● **Task brief**
Reply with one number: the count of lines in the data that hold the string "agent".

[Stored entries]
+-------+

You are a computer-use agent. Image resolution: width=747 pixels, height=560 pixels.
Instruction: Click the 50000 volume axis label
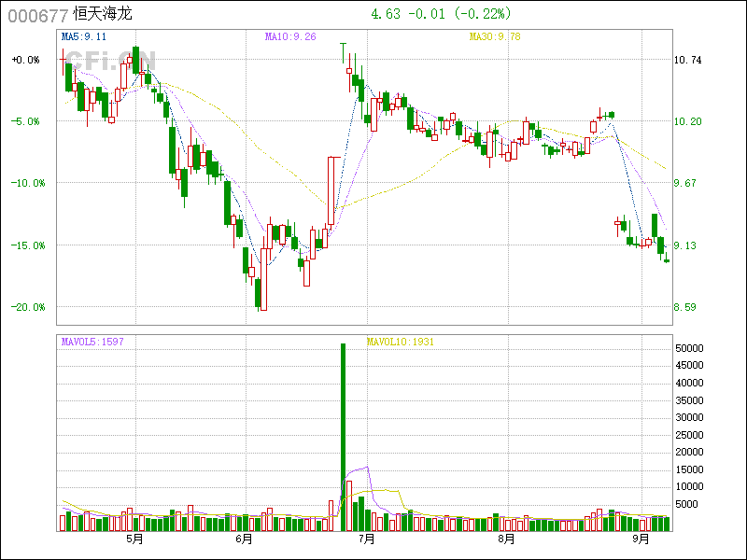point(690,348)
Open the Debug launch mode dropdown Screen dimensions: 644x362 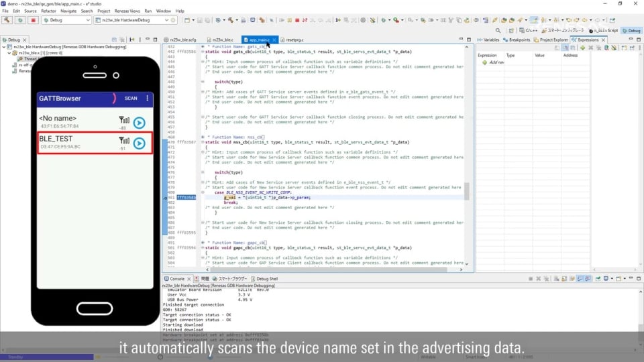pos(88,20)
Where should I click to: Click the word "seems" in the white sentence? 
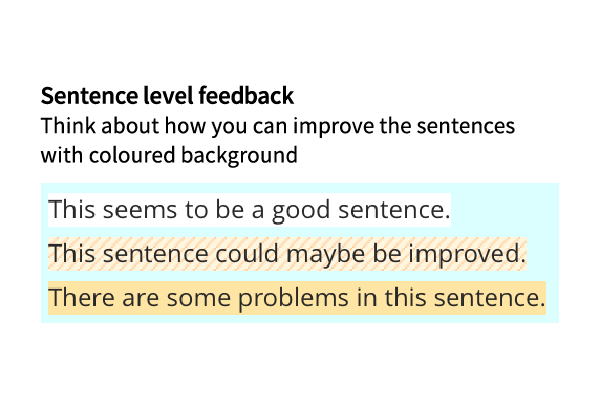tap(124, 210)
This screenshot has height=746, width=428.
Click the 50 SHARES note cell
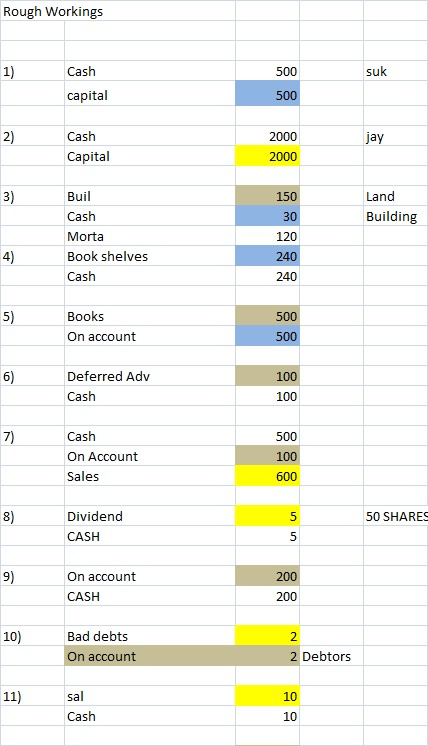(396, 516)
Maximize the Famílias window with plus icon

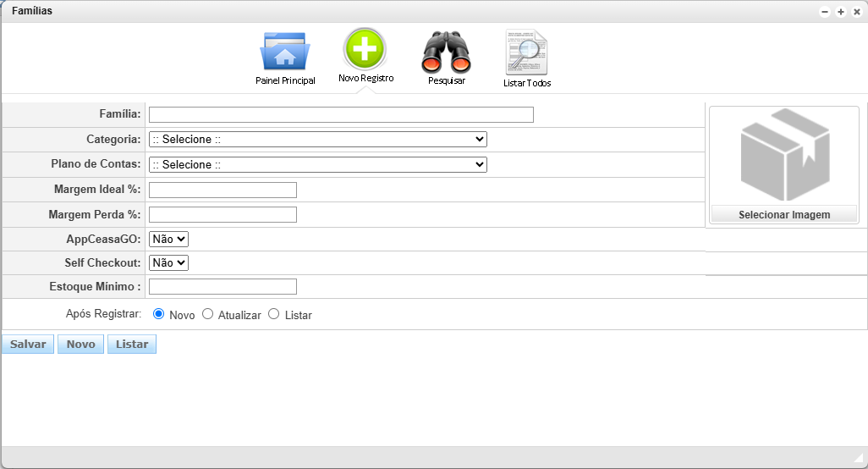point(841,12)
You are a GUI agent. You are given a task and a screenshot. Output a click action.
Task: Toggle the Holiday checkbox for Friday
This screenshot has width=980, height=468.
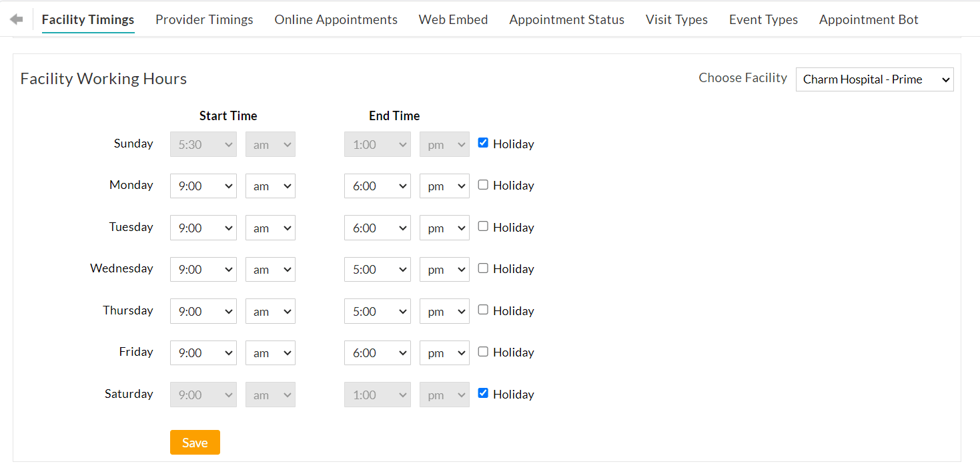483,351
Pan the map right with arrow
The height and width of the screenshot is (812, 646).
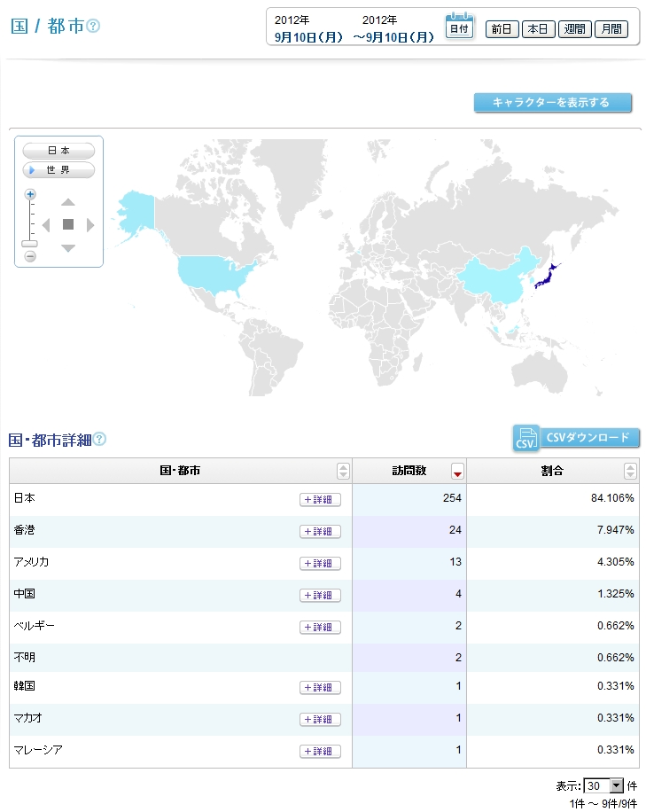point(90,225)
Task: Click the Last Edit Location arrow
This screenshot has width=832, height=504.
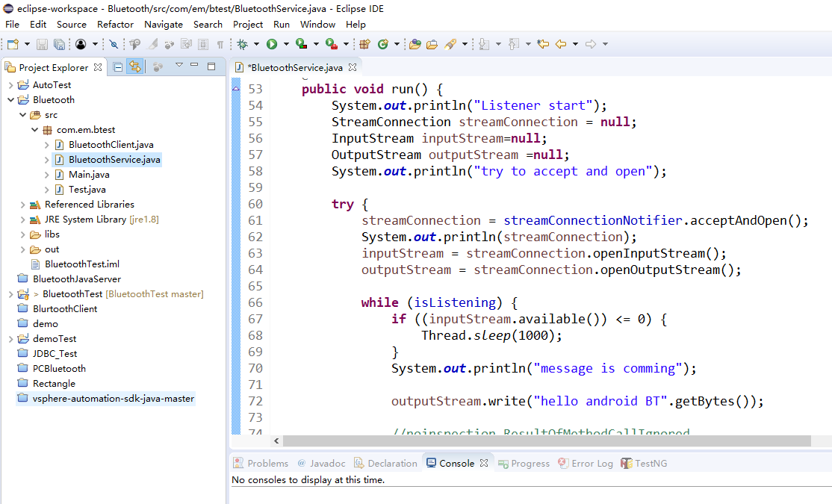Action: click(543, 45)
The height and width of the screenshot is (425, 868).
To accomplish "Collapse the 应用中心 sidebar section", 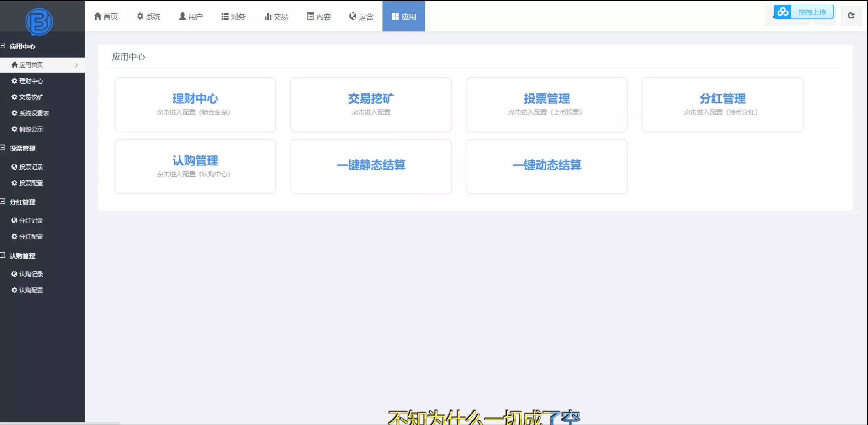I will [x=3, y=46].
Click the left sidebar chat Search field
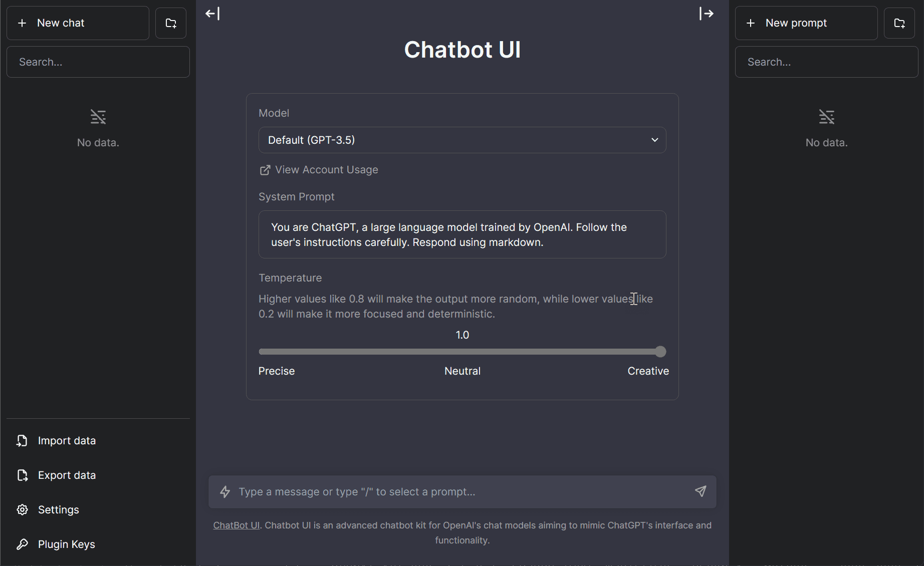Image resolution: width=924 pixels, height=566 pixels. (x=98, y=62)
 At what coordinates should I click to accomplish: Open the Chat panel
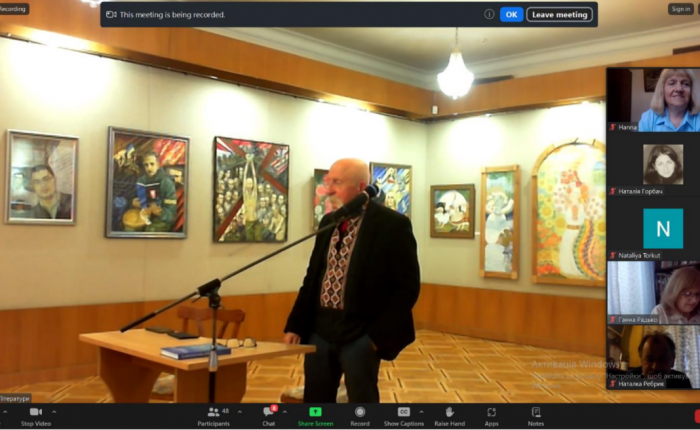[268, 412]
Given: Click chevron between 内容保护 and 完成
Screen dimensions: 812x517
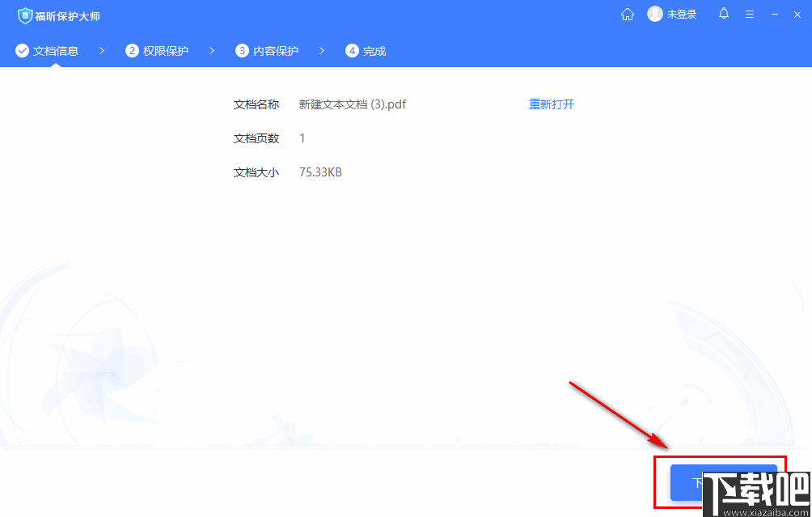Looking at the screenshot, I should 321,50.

+-------+

● **Response**
2